All the API stuff on the front I'd pay for. However, I'm already paying for "maintaining servers, keeping them running, and worrying about the backend" -- so I don't want to pay for it again.
This might just be MY preference, and others might beg to differ.
It depends on the type of app you're building. We built Pusher to complement existing AJAX workflows and make adding collaboration easy. There's lots more you can do with it though.
We tried nginx http_push_module before building pusher, and it was definitely one of the inspirations. I'd recommend it if you want to use long polling and are happy to maintain your own infrastructure.
I've been using notifo to notify myself of the completion long-running computing tasks.
Growl could probably do the same thing, but I already have notifo working and I'm a cheapskate. (Plus, IIRC if I want to use Prowl I need to have Growl running on a PC somewhere).
Also, Socket.IO fallbacks to flash and other non-socket methods (htmlfile, xhr polling, xhr multipart, more to come), while conserving a WebSocket-like API. And you can implement any protocol you want on top of it (such as STOMP, Bayeux, XMPP).
Oh, fun :) I'm just about to launch a similar service, called Zeropoll. It seems you're pushing the event-handling logic to the client side, whereas Zeropoll generates Javascript on the server (ala RJS) and pushes that to the client.
Your demo apps are great, by the way. Just curious, what's your business model going to be?
This is great, I was thinking about making a similar app, but never got around to it.

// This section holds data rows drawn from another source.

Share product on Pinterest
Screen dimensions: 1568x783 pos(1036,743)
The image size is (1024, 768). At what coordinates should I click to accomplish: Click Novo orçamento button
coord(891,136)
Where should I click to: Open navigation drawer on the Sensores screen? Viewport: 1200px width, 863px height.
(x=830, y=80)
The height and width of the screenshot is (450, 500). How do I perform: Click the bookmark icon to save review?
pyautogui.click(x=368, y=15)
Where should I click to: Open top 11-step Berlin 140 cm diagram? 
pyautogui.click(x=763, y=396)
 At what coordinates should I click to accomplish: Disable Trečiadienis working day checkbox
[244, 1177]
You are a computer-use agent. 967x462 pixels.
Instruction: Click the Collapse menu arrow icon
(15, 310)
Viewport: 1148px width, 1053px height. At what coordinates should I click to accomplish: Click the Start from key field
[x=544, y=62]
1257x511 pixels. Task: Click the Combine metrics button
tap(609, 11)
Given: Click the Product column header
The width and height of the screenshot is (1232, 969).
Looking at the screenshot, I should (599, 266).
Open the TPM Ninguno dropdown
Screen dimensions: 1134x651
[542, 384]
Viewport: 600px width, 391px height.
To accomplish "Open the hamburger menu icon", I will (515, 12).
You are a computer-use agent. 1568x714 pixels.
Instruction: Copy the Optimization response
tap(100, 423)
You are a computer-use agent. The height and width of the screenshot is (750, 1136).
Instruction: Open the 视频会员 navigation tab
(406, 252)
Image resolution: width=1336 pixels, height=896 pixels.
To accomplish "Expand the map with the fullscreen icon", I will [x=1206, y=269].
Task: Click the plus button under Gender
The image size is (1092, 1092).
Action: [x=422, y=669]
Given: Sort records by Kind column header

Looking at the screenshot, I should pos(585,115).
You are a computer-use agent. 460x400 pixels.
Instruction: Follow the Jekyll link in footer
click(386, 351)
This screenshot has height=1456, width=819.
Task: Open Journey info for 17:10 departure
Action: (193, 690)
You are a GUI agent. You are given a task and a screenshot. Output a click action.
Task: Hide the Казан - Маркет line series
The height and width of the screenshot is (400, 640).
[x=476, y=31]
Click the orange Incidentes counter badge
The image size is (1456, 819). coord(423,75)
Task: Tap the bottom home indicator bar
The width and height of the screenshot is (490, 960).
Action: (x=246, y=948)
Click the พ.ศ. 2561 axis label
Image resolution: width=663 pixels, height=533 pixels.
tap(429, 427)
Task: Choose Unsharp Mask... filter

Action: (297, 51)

I'd love a simple ACL for channels. For example, you could do S3-style channel+timestamp+hash authentication, with the hash generated on the server with a secret key. Then for every channel I'd have channel17@r for read-only access, channel17@w for write-only, and channel17 for rw access (default). The way I understand the current system once I have the key for a channel I have unlimited access to it forever.
I am working on something exactly like this, but as an open-source NodeJS project.. it lets you define a parameter (by default, session_id) and then checks a memcache instance for that key, and uses that to get access to channels with a specific prefix (by default "user:")... so you can have a channel "user:34343". This shoves authentication back into your app with the only dependency being a memcache instance shared by the NodeJS server and the web server. All of the other communication is similarly RESTful. if you want an email when i've got more to show, let me know.
Authentication and access control are features which are very important, and we are working on a couple of options for doing it. Something similar to what you have described is the current favourite, though the hashing probably won't be passed through at channel level.
We decided to get the Pusher launched into beta with stuff like this left out so that we could get a gauge for people's general enthusiasm for such a service.
We'll be busy in the next couple of weeks reacting to feedback, so it is great to have these kind of comments :)
This sounds very interesting, but since it is a SaaS model and you are relying on their infrastructure, what exactly are they looking at as their business model? Freemium? Any idea of pricing?
It is something I could use in an app I'm working on right now, but I'm just building a simple free tool and would be interested what their plan is for the service before I get myself tied to it.
Looking good! One question: As I was checking out the "theater booking" demo, I opened two windows, and in one window I checked out 2 seats. It required an actual refresh on the other window to show the updated seating chart; however, on the other app I tried (to-do list), that was not necessary.